Work required: Word for word, set down the entries that follow.

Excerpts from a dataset
####################

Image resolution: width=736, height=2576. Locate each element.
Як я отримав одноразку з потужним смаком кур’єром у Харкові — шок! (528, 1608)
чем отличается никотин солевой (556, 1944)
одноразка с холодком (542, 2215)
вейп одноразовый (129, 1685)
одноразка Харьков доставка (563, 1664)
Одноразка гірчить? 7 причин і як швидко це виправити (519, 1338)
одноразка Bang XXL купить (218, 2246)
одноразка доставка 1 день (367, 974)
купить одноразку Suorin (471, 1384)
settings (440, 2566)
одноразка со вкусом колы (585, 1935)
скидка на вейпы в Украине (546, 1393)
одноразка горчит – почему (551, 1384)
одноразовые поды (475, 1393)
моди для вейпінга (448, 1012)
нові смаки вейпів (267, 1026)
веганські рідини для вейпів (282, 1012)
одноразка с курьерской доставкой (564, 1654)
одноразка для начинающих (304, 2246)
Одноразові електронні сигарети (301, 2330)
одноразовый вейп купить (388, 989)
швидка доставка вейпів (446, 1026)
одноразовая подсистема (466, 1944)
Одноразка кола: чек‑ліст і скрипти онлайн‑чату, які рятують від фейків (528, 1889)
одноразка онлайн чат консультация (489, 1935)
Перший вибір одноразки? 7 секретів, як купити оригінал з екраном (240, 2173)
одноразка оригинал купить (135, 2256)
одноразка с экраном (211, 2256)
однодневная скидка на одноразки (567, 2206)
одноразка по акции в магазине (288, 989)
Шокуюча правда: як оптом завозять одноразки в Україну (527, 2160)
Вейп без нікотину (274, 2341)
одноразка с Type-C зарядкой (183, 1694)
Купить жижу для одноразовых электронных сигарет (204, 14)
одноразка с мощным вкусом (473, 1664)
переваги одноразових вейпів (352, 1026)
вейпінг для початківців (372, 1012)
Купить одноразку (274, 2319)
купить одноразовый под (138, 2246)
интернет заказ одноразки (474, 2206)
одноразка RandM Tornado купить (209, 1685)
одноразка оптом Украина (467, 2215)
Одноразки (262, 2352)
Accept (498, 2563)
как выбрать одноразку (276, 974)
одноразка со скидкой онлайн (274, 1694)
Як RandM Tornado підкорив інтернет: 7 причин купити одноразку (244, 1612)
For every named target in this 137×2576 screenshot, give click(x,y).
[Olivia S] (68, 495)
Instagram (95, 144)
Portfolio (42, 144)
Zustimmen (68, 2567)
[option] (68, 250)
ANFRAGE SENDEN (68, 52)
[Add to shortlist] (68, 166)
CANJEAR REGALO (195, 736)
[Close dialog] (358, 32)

####################

Your response:
Image resolution: width=736, height=2576. Locate each element.
Як я отримав одноразку з потужним смаком кур’єром у Харкові — шок! (528, 1608)
чем отличается никотин солевой (556, 1944)
одноразка с холодком (542, 2215)
вейп одноразовый (129, 1685)
одноразка Харьков доставка (563, 1664)
Одноразка гірчить? 7 причин і як швидко це виправити (519, 1338)
одноразка Bang XXL купить (218, 2246)
одноразка доставка 1 день (367, 974)
купить одноразку Suorin (471, 1384)
settings (440, 2566)
одноразка со вкусом колы (585, 1935)
скидка на вейпы в Украине (546, 1393)
одноразка горчит – почему (551, 1384)
одноразовые поды (475, 1393)
моди для вейпінга (448, 1012)
нові смаки вейпів (267, 1026)
веганські рідини для вейпів (282, 1012)
одноразка с курьерской доставкой (564, 1654)
одноразка для начинающих (304, 2246)
Одноразові електронні сигарети (301, 2330)
одноразовый вейп купить (388, 989)
швидка доставка вейпів (446, 1026)
одноразовая подсистема (466, 1944)
Одноразка кола: чек‑ліст і скрипти онлайн‑чату, які рятують від фейків (528, 1889)
одноразка онлайн чат консультация (489, 1935)
Перший вибір одноразки? 7 секретів, як купити оригінал з екраном (240, 2173)
одноразка оригинал купить (135, 2256)
одноразка с экраном (211, 2256)
однодневная скидка на одноразки (567, 2206)
одноразка по акции в магазине (288, 989)
Шокуюча правда: як оптом завозять одноразки в Україну (527, 2160)
Вейп без нікотину (274, 2341)
одноразка с Type-C зарядкой (183, 1694)
Купить жижу для одноразовых электронных сигарет (204, 14)
одноразка с мощным вкусом (473, 1664)
переваги одноразових вейпів (352, 1026)
вейпінг для початківців (372, 1012)
Купить одноразку (274, 2319)
купить одноразовый под (138, 2246)
интернет заказ одноразки (474, 2206)
одноразка RandM Tornado купить (209, 1685)
одноразка оптом Украина (467, 2215)
Одноразки (262, 2352)
Accept (498, 2563)
как выбрать одноразку (276, 974)
одноразка со скидкой онлайн (274, 1694)
Як RandM Tornado підкорив інтернет: 7 причин купити одноразку (244, 1612)
For every named target in this 137×2576 screenshot, give click(x,y).
[Olivia S] (68, 495)
Instagram (95, 144)
Portfolio (42, 144)
Zustimmen (68, 2567)
[option] (68, 250)
ANFRAGE SENDEN (68, 52)
[Add to shortlist] (68, 166)
CANJEAR REGALO (195, 736)
[Close dialog] (358, 32)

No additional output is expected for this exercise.